See above. It was childish of Gatsby to expect to "repeat the past" and a woman to leave her marriage to wed a criminal.

He had, however, a maturity problem in that he refused to get on past his belated romance from years before.
Yes, he did have a problem with boundaries, certainly.

I never thought Gatsby was so much 'immature' as he was single-minded in his quest. He honestly believed he could recreate the past. He had created a bunch of things -- his mansion, his status -- and he thought he could create a new life with Daisy as well.

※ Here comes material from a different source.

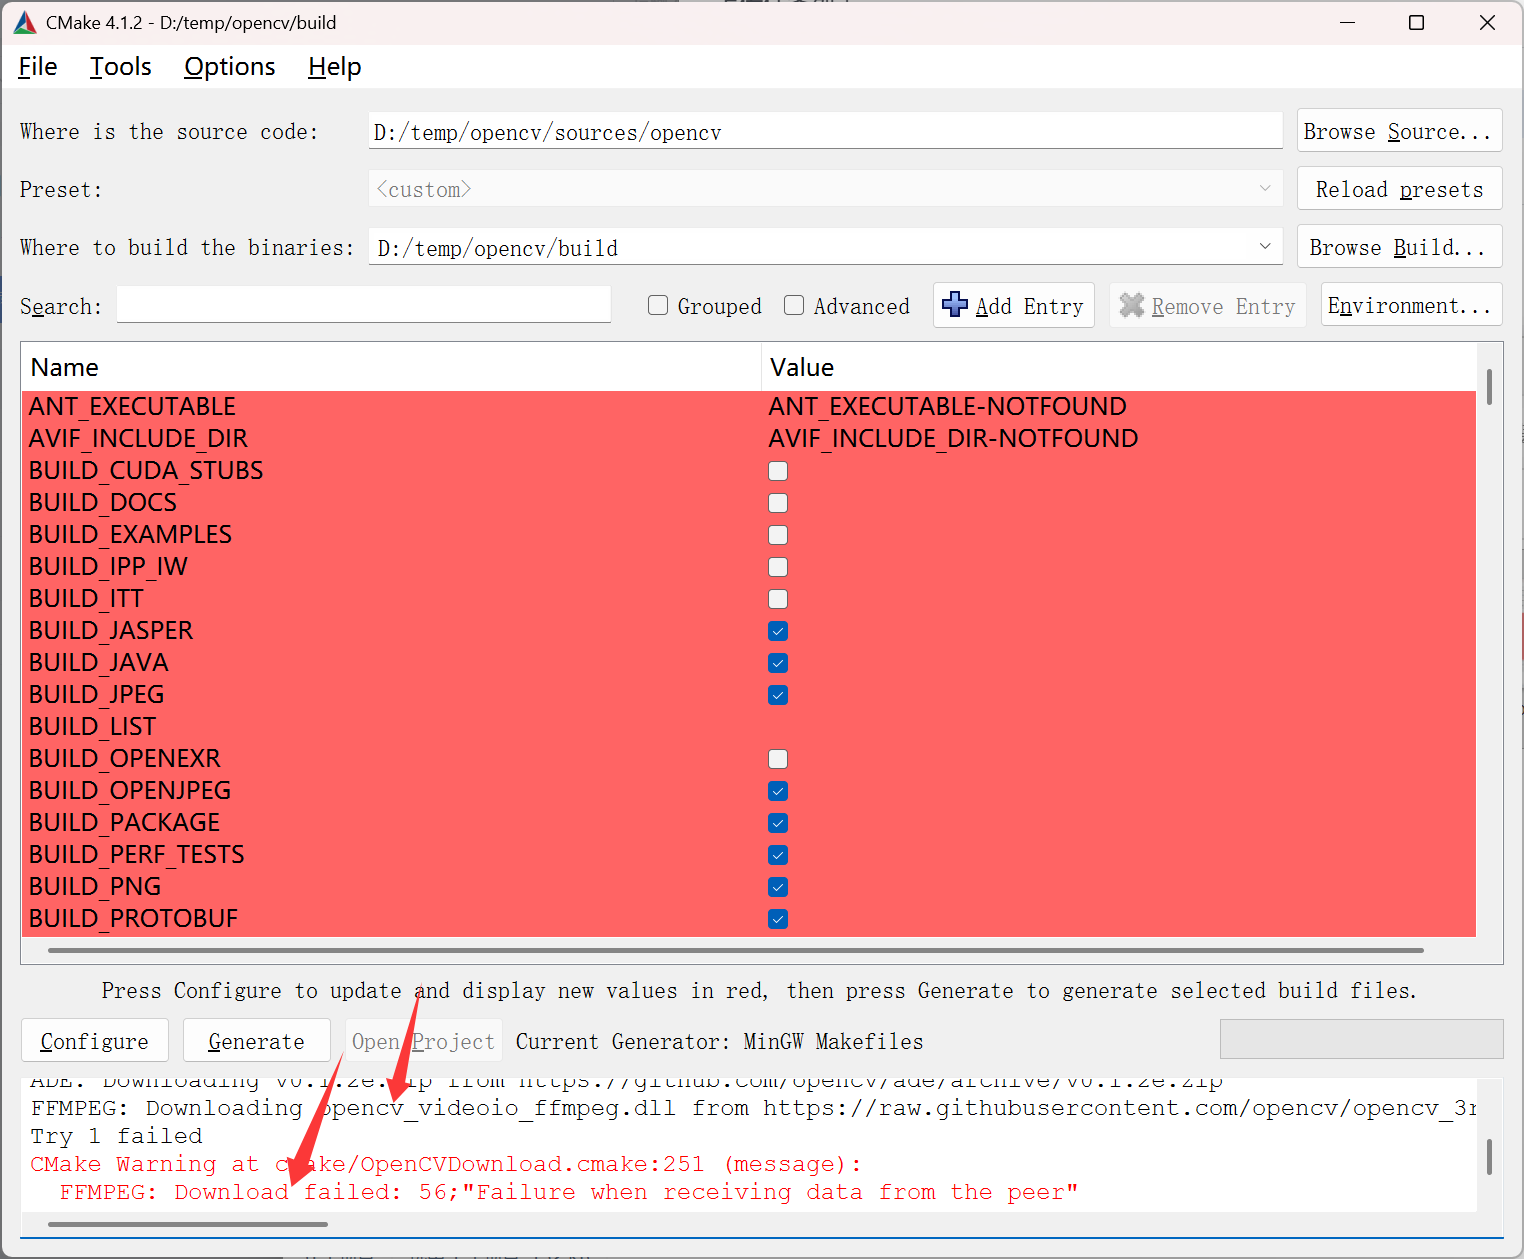Toggle the BUILD_EXAMPLES checkbox
This screenshot has width=1524, height=1259.
(778, 535)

I never thought Gatsby was so much 'immature' as he was single-minded in his quest. He honestly believed he could recr..."
I agree Christine, he did honestly believe it.

Yes! I should quote my evidence, too :D
p. 110:
"Can't repeat the past?" he cried incredulously. "Why of course you can!"
He looked around him wildly, as if the past were lurking here in the shadow of his house, just out of reach of his hand. "I'm going to fix everything they way it was before," he said, nodding determinedly. "She'll see."
He talked a lot about his past, and I gathered that he wanted to recover something, some idea of himself perhaps that had gone into loving Daisy. His life had been confused and disordered since then, but if he could once return to a certain starting place, and go over it all slowly, he could find out what that thing was..."
Then it goes on to talk about how Jay and Daisy met. I think I am still sentimentally stuck on that soldiers' thing, the idea of GI's in WWII reading and re-reading this book :)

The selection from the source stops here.